◆ **Short exercise 1**: Using the excerpt on the origins of the Israeli/Palestinian conflict, decide whether each statement agrees with it: (a) for almost a decade after the 1949 armistice agreements, Israel fought no further wars with the Arabs; (b) when war finally came, the Arabs instigated it; (c) Nasser's rise to power began in 1956. Answer yes or no for each and quote the words that decide it.
◆ **Short exercise 2**: Set down the stretch of the excerpt on the origins of the Israeli/Palestinian conflict from "The defining moment: in" through "in these events.", word for word.

The defining moment: in concluding the discussion begun in the July/August 2002 Humanist regarding the origins of strife between Israelis and Palestinians, events during the Cold War drew the present-day boundaries that define the region - origins of the Israeli/Palestinian conflict
David SchaferAlthough Israel remained insecure during the years following the 1949 armistice agreements, no further wars broke out with any of the Arabs for almost a decade. When war finally did come, violence wasn't instigated by the Arabs or technically by Israel. Rather it occurred as part of a transition from the old world order to the new--part of the death dance of colonialism and an opening salvo in the Middle Eastern phase of the Cold War. Egypt's Gamal Abdel Nasser, whose rise to power began in 1952, played a central role in these events.

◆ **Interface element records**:
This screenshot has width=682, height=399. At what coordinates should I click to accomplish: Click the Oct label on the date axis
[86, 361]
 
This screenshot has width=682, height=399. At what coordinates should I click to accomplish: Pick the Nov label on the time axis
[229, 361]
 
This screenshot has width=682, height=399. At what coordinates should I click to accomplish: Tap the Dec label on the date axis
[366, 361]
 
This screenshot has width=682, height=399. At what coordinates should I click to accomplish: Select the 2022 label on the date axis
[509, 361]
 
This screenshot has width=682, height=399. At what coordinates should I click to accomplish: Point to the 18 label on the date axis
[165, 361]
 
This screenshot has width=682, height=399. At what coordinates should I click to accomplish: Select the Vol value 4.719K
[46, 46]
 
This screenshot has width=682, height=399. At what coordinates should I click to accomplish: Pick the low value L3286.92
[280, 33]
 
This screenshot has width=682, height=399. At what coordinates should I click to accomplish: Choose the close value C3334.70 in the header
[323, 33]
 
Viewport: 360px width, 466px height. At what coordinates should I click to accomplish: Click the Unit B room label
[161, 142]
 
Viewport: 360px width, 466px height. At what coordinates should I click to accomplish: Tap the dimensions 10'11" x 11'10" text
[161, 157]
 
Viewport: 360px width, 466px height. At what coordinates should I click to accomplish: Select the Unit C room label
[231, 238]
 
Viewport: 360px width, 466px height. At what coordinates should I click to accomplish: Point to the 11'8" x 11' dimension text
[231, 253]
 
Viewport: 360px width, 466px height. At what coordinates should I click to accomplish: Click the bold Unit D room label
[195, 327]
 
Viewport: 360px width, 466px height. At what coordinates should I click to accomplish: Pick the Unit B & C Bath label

◆ **Worked solution 1**:
(a) Yes: "no further wars broke out with any of the Arabs for almost a decade"
(b) No: "violence wasn't instigated by the Arabs or technically by Israel"
(c) No: "whose rise to power began in 1952"

◆ **Worked solution 2**:
The defining moment: in concluding the discussion begun in the July/August 2002 Humanist regarding the origins of strife between Israelis and Palestinians, events during the Cold War drew the present-day boundaries that define the region - origins of the Israeli/Palestinian conflict
David SchaferAlthough Israel remained insecure during the years following the 1949 armistice agreements, no further wars broke out with any of the Arabs for almost a decade. When war finally did come, violence wasn't instigated by the Arabs or technically by Israel. Rather it occurred as part of a transition from the old world order to the new--part of the death dance of colonialism and an opening salvo in the Middle Eastern phase of the Cold War. Egypt's Gamal Abdel Nasser, whose rise to power began in 1952, played a central role in these events.